I think you might find even the Typhoon 2Kg is 3 phase power and 9kW, so that's probably out for home use. A lot of people have started business off on one of these. 2.5kW so works on a 13 amp plug and can help you see if you have a business whilst producing great roasts.

https://www.bellabarista.co.uk/bellabarista-dalian-amazon-1-kg-roaster.html


----------



## BlackCatCoffee (Apr 11, 2017)

Buy the Dalian

You will get the support of Bella barista and a great depth of knowledge from the many users out there already.

I started off on one, only problem I had was a failed thermocouple and I roaster a LOT of coffee on it.

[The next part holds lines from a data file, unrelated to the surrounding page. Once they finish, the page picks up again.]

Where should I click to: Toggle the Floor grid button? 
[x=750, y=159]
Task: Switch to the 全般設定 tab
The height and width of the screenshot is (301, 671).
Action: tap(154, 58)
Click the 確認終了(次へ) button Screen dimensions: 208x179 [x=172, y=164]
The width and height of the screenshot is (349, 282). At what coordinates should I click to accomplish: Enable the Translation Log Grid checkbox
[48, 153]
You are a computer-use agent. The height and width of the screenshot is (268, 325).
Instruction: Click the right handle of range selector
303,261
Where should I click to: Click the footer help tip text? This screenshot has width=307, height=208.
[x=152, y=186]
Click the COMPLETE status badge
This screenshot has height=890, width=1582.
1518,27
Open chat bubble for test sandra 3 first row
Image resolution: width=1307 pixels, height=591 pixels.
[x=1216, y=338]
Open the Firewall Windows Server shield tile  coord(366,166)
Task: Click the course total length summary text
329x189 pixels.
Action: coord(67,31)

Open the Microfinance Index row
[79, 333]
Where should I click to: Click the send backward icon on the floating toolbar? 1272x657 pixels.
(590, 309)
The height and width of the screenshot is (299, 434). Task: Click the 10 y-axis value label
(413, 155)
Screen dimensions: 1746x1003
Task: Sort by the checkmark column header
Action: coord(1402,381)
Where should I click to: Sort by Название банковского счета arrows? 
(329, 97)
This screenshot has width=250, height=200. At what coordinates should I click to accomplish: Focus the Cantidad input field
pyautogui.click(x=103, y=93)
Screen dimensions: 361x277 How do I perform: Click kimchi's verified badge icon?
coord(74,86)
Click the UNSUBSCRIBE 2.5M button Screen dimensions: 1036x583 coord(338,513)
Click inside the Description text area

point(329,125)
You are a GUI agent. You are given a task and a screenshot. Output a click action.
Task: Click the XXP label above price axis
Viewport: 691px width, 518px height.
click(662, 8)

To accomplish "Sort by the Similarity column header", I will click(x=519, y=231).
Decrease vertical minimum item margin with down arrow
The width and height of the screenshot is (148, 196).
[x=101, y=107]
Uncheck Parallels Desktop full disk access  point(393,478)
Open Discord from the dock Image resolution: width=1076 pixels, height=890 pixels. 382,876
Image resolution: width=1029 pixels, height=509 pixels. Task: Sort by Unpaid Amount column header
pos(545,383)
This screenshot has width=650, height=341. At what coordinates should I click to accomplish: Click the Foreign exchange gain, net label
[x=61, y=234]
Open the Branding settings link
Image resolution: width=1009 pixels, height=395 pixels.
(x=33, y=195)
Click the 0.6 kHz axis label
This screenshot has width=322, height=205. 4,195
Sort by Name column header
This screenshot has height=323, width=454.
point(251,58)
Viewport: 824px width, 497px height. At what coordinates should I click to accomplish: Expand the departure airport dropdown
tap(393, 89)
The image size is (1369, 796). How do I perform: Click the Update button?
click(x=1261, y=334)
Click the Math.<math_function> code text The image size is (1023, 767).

I regret selling it to be honest.


----------



## Craicd Pot (Jun 21, 2020)

Thanks guys. I am building a new garage that is doubling up as an office and roastery upstairs. 3phase has already been considered. Where can you recommend buying? New or used I'm cool with either. I Would prefer to shop local within Ireland and the UK as I like to support local however I'm keen to get set up as soon as possible too.


----------



## johnealey (May 19, 2014)

Typhoon 2kg is 380V required and not aware of a dealer outside of Russia.

Bella are based in Northamptonshire and are good to deal with plus you would have no issue moving on the dalian with very little loss should you decide you need a bigger roaster later although unless you roasting silly amounts. @Hasi has roasted a fair quantity commercially on one (mine, just under 400kg roasted with only replacement part being the thin film resister on the fan) as well as @Black Cat Coffee above.

Hope of help and good luck on your venture

John


----------



## filthynines (May 2, 2016)

BlackCatCoffee said:


> Buy the Dalian
> 
> You will get the support of Bella barista and a great depth of knowledge from the many users out there already.
> 
> ...


 Yes to the suggestion of buying the Dalian, but without the expectation of "the support of Bella Barista". The experiences of consumers of this forum are overwhelmingly positive, but we were less than satisfied when they failed to resolve our issue regarding the wrongly-sized exhaust pipe.

@Craicd Pot - I completely respect your desire to shop local, but you're going to be severely limited when it comes to machinery. Get the Amazon Dalian from Bella Barista. I use it and it is excellent.


----------



## Craicd Pot (Jun 21, 2020)

Thanks everyone for your input. I'm so glad I signed up. I'm completely new to roasting but I'm eager to get started as soon as possible. Seemingly the guys at bella are out of stock. Are there any other good sites to visit?


----------



## filthynines (May 2, 2016)

Craicd Pot said:


> Thanks everyone for your input. I'm so glad I signed up. I'm completely new to roasting but I'm eager to get started as soon as possible. Seemingly the guys at bella are out of stock. Are there any other good sites to visit?


 Not for the Dalian AFAIK. The reason this forum is so keen on BB's version is because DaveCUK (posted above) had significant input into its design for the UK market. If you buy one from elsewhere you may not necessarily get the same iteration.


----------



## Rob1 (Apr 9, 2015)

You can't get the Dalian with the BB serial number straight from the manufacturer. BB will get stock in about 15 weeks.


----------



## DavecUK (Aug 6, 2013)

johnealey said:


> @Hasi (mine, just under 400kg roasted with only replacement part being the thin film resister on the fan) as well as @Black Cat Coffee above.
> 
> Hope of help and good luck on your venture
> 
> John


 I do hope you mean a capacitor


----------



## johnealey (May 19, 2014)

Probably  (had my hi fi head on this morning)

John


----------